→ **DIRECTIONS**
1. Transcribe the article about Arizona school layoffs word for word, starting at "On Friday, Gilbert" and ending at "a similar dilemma.".
2. Continue the article about Arizona school layoffs and falling enrollment from the point where it ends.

### EXERCISE TEXT ###

At least 171 teachers and school staff have lost their jobs, due to pandemic-related drops in enrollment, and more layoffs could be on horizon. ABC15 has learned educators say the layoffs are unnecessary, and will have devastating effects on the quality of public education.
On Friday, Gilbert Public Schools notified 152 teachers and staff their contracts would not be renewed. In February, Cave Creek Unified School District eliminated 19 jobs, according to governing board documents.
Both districts cited budget shortfalls due to a drop in student enrollment. School officials say, nearly every district in the state is facing a similar dilemma.
According to the Arizona School Boards Association, nearly 40,000 children became "ghost students" this year. They simply didn't show up for school, and no one knows exactly what happened to them.
"Nobody believes the students have left the state, but will they come back to where they have traditionally come back to... which is their neighborhood schools?" said Chuck Essigs, spokesman for the Arizona Association of School Business Officials.
Nearly half of the enrollment drops have come from children in kindergarten and first grade, suggesting some parents may have held their children back, waiting out the pandemic. While charter schools have seen a slight increase in enrollment -- about 18,000 additional students -- it's not enough to account for the missing students.
As school districts try to assess their budget for next year, those enrollment drops are forcing some districts to cut costs, and staff cuts are inevitable.

### MATERIAL SUPPLIED ###

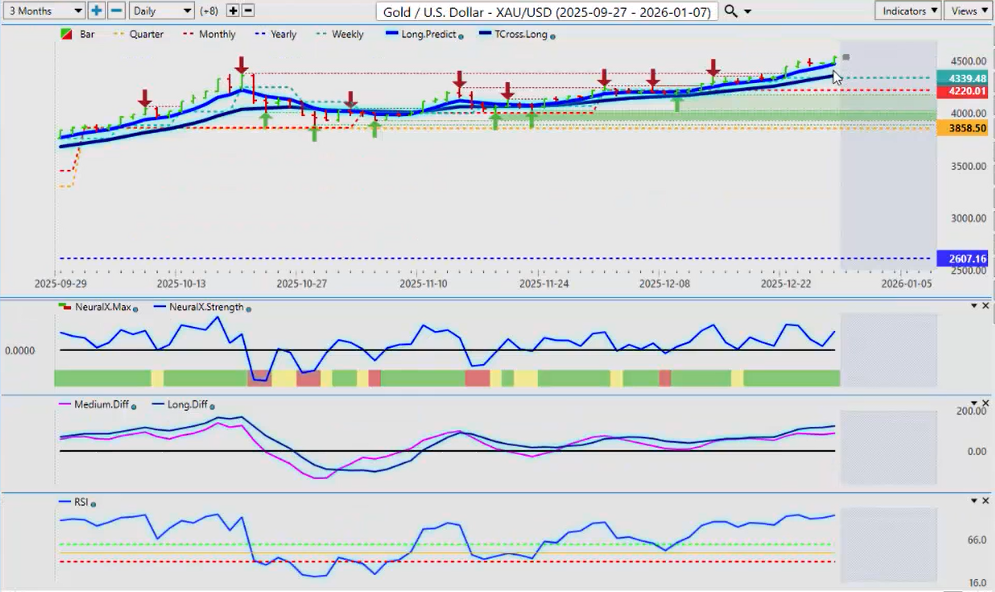The height and width of the screenshot is (592, 995).
Task: Click the Bar chart type legend icon
Action: (66, 34)
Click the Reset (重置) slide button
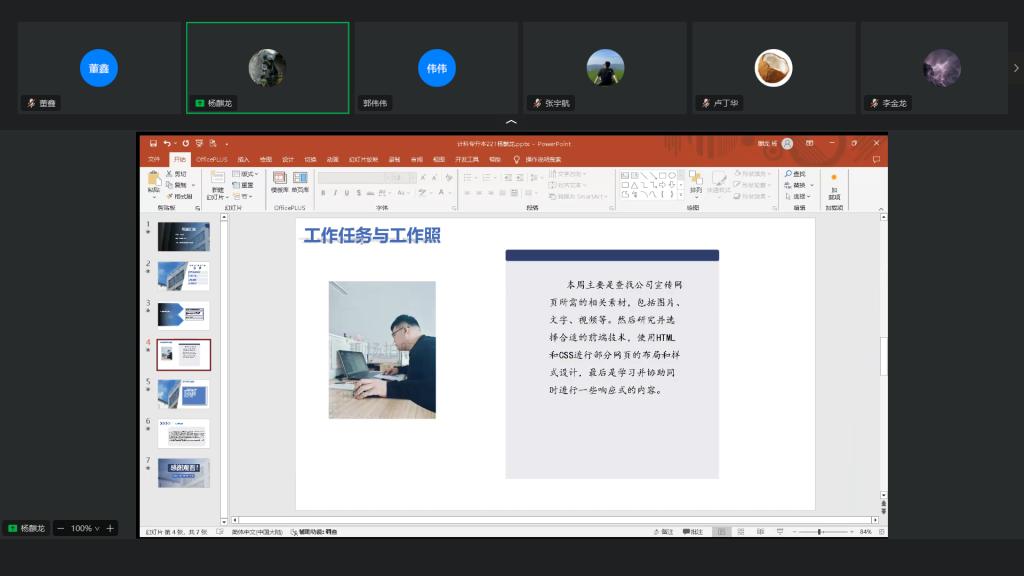Screen dimensions: 1024x576 point(245,185)
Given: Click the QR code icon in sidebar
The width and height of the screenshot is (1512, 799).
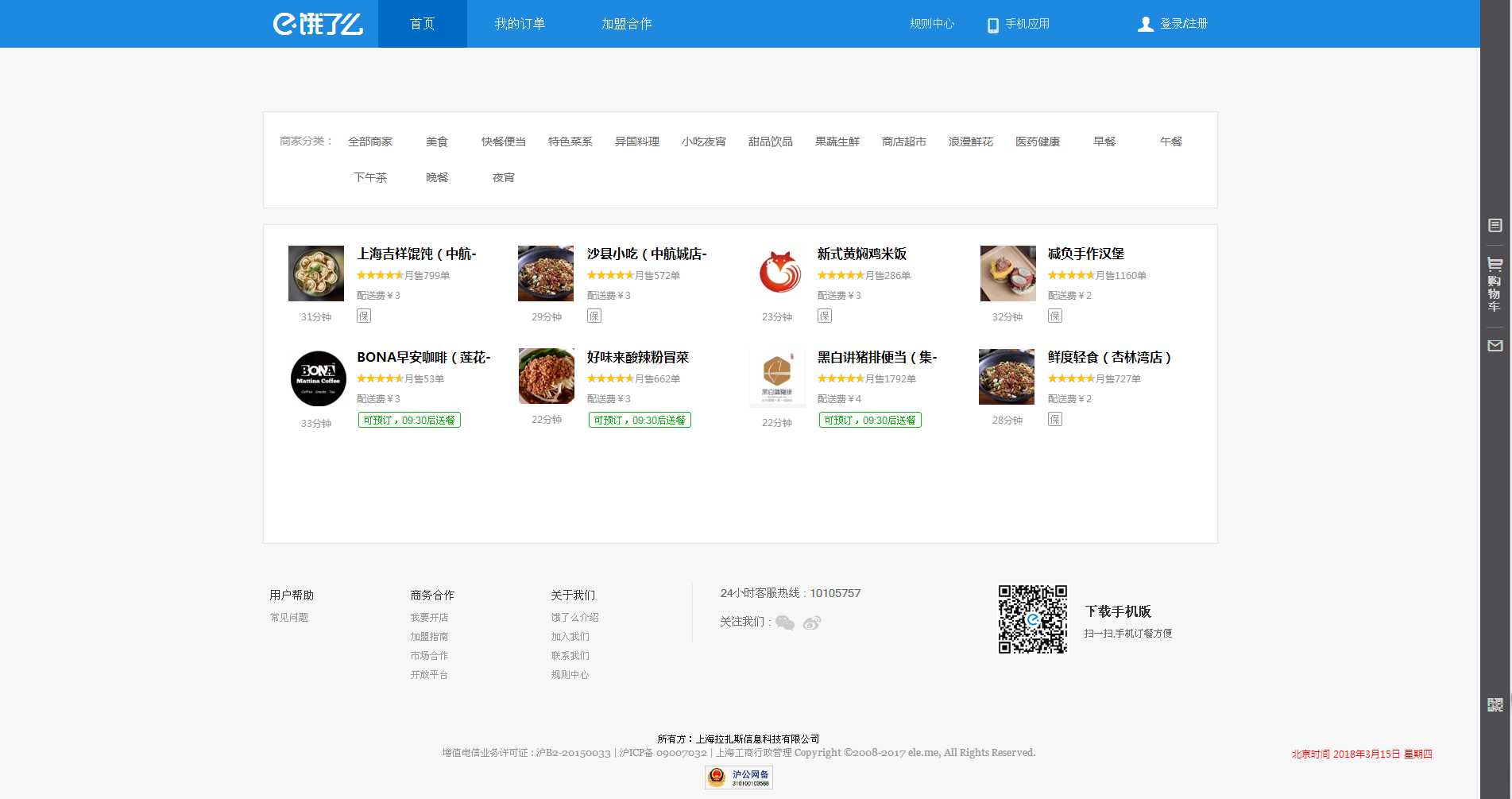Looking at the screenshot, I should pos(1495,704).
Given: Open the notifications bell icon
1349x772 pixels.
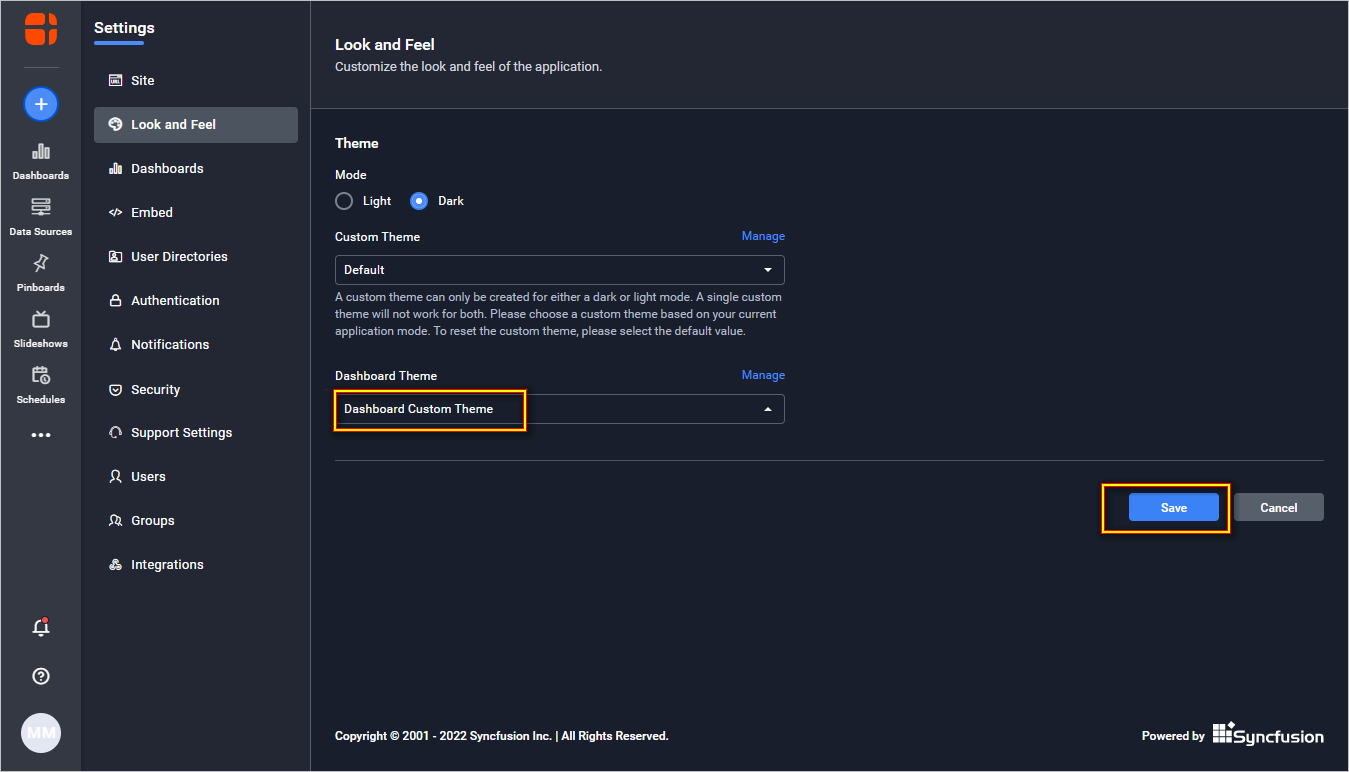Looking at the screenshot, I should (41, 628).
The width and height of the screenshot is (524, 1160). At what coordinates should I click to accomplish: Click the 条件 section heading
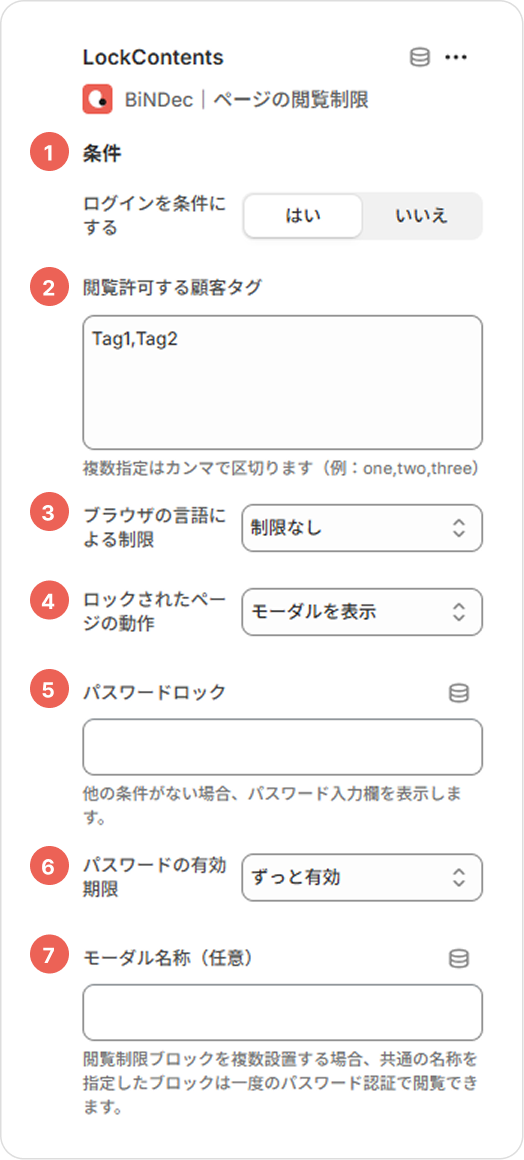point(102,154)
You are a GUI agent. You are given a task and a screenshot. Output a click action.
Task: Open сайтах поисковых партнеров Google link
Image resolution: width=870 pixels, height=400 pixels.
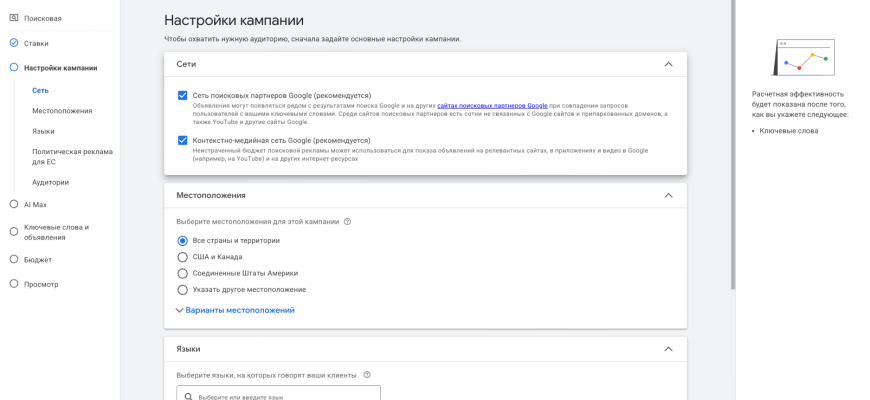click(x=492, y=105)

###

→ **RESPONSES TO THE TASKS**
1.
On Friday, Gilbert Public Schools notified 152 teachers and staff their contracts would not be renewed. In February, Cave Creek Unified School District eliminated 19 jobs, according to governing board documents.
Both districts cited budget shortfalls due to a drop in student enrollment. School officials say, nearly every district in the state is facing a similar dilemma.

2.
"Eighty five percent of our budget is people. Our greatest asset are the minds hearts and spirits of our people," said Manny Valenzuela, superintendent of the Sahuarita School District south of Tucson. "To the extent that we can try to protect that when we continue to thrive and grow and be successful." Valenzuela said the district hopes to make the cuts through attrition, but the impact will still be fewer teachers, and larger class sizes.
In Chandler, one of the state's largest districts, administrators have identified $11 million in staff cuts to balance the budget, but the district says any talk of layoffs is "premature."
School officials say there's no need for cuts or layoffs. Despite the pandemic, the legislature faces a budget surplus. The state also has a billion dollar rainy day fund and billions more from federal stimulus dollars. Some of the federal funds are meant to stave off "devastating layoffs," according to a press release from the U.S. Department of Education.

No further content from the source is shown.